A comissão mista que analisa a Medida Provisória 1.375/2026 aprovou, nesta terça-feira (1º), o aumento da indenização diária para servidores que atuam em localidades estratégicas de fronteira. O valor, que era de R$ 91, passa para R$ 191 por dia de efetivo trabalho, com efeitos financeiros a partir de 1º de janeiro de 2027.
O projeto de lei de conversão apresentado pelo relator, senador Eduardo Gomes (PL-TO), amplia as carreiras beneficiadas e permite a inclusão de municípios da Amazônia Legal como localidades estratégicas, mesmo fora da faixa de fronteira. A lista final será elaborada pelo Ministério da Gestão e da Inovação em Serviços Públicos, considerando a dificuldade de fixação de servidores na região.
Entre os profissionais incluídos no pagamento estão servidores da Fundação Nacional dos Povos Indígenas (Funai), peritos criminais, fiscais federais agropecuários, além de servidores do INSS, de agências reguladoras federais e da Superintendência da Zona Franca de Manaus (Suframa). O texto também abrange docentes e técnicos-administrativos de instituições federais de ensino.
Eduardo Gomes afirmou que a atuação desses profissionais é fundamental para garantir a presença do Estado em áreas de difícil acesso. O senador defendeu que o adicional seja um direito de todos os servidores que atuam no município estratégico, sem distinção de órgão ou carreira, para garantir tratamento igualitário.
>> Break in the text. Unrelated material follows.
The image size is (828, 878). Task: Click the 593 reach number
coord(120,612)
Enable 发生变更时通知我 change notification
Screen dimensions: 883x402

A proposta prevê que a indenização possa ser acumulada com diárias, mas não com outras verbas semelhantes. Unidades do Sistema Penitenciário Federal situadas na fronteira ou na Amazônia Legal também serão consideradas de atuação estratégica permanente.
O relatório acolheu 34 das 40 emendas apresentadas. Entre as mudanças estão a extensão do auxílio-moradia para pensionistas militares do Distrito Federal e a alteração de lotação para cargos de engenheiro, arquiteto, economista, estatístico e geólogo, que ficarão vinculados ao Ministério da Gestão e da Inovação em Serviços Públicos.
O texto ainda mantém a conversão de 254 cargos vagos de agente administrativo do Ministério da Fazenda em 50 cargos de inspetor federal do mercado de capitais da Comissão de Valores Mobiliários (CVM). A matéria segue agora para análise dos plenários da Câmara dos Deputados e do Senado.